Los datos demuestran que la caída de la población en el mayor ayuntamiento de la provincia no es coyuntural. Desde 1998 (139.809) –la cifra más antigua que ofrecía ayer el INE– la capital leonesa ha perdido 11.992 habitantes, lo que supone casi un 10% menos.
En la provincia
En clave provincial, la sangría poblacional no cesa y según los datos oficiales a lo largo del pasado año León perdió 5.299 habitantes lo que supone un 1,09% de la población y sitúa al territorio leonés como el sexto de toda España que más ha visto reducido los padrones municipales en términos relativos.
El conjunto de la provincia no es ajeno a la tendencia histórica que está vaciando de pobladores los ayuntamientos de Sahagún a Villablino.

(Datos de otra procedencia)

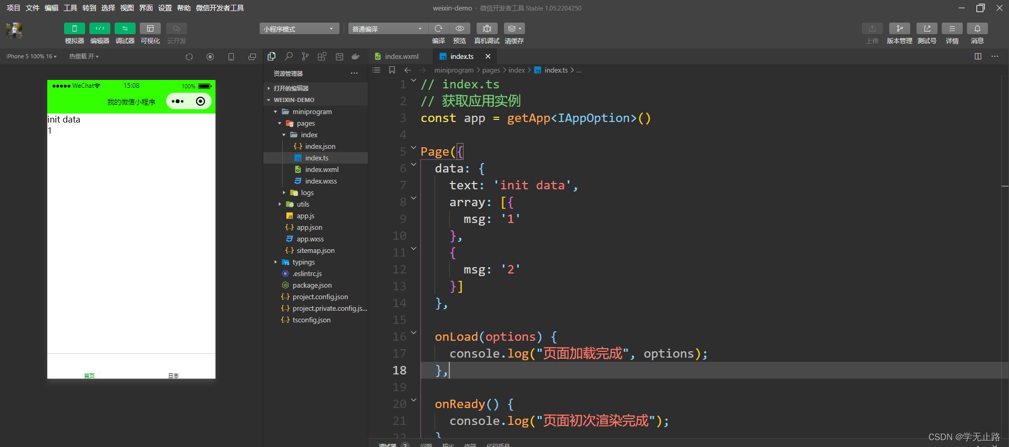This screenshot has height=447, width=1009.
Task: Open preview with the eye icon
Action: tap(459, 28)
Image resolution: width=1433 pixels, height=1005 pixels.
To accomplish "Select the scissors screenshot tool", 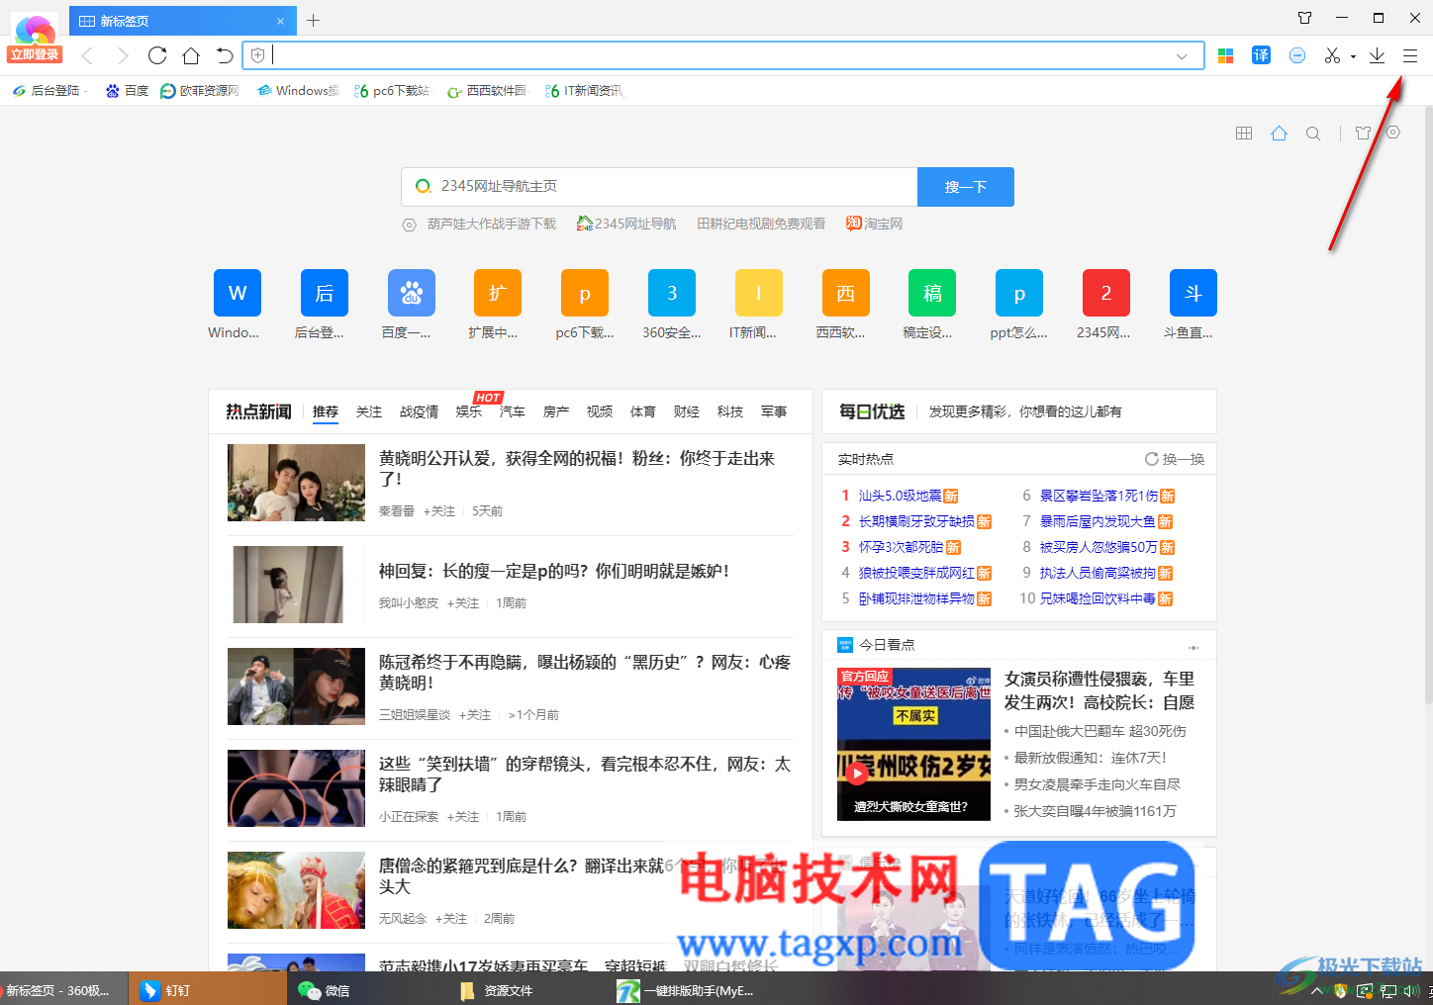I will [1330, 55].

En los últimos 15 años los padrones han perdido 22.760 registros y lejos parecer quedar el 2008 cuando León superaba el medio millón de habitantes por solo 200 personas. Mucho más lejos queda el año 2000 cuando la provincia estaba 2.155 vecinos por encima de la frontera de los 500.000. Antes de aquello había contado con mucha más población, pero desde el 2000 la caída es fulgurante.
Paradigma del fenómeno
No obstante, León se puede presentar como paradigma de un fenómeno que afecta al conjunto de la nación. A nivel autonómico, la comunidad de Castilla y León perdió 22.738 habitantes durante el año 2014, una cifra que supone el 15% del total de población que disminuyó en el conjunto del país, que fue de 146.959 personas. En este sentido, 46.624.382 personas estaban empadronadas en España a 1 de enero, un 0,3% menos que el año anterior. Por tanto, el descenso de la comunidad superó en seis décimas al experimentado a nivel nacional.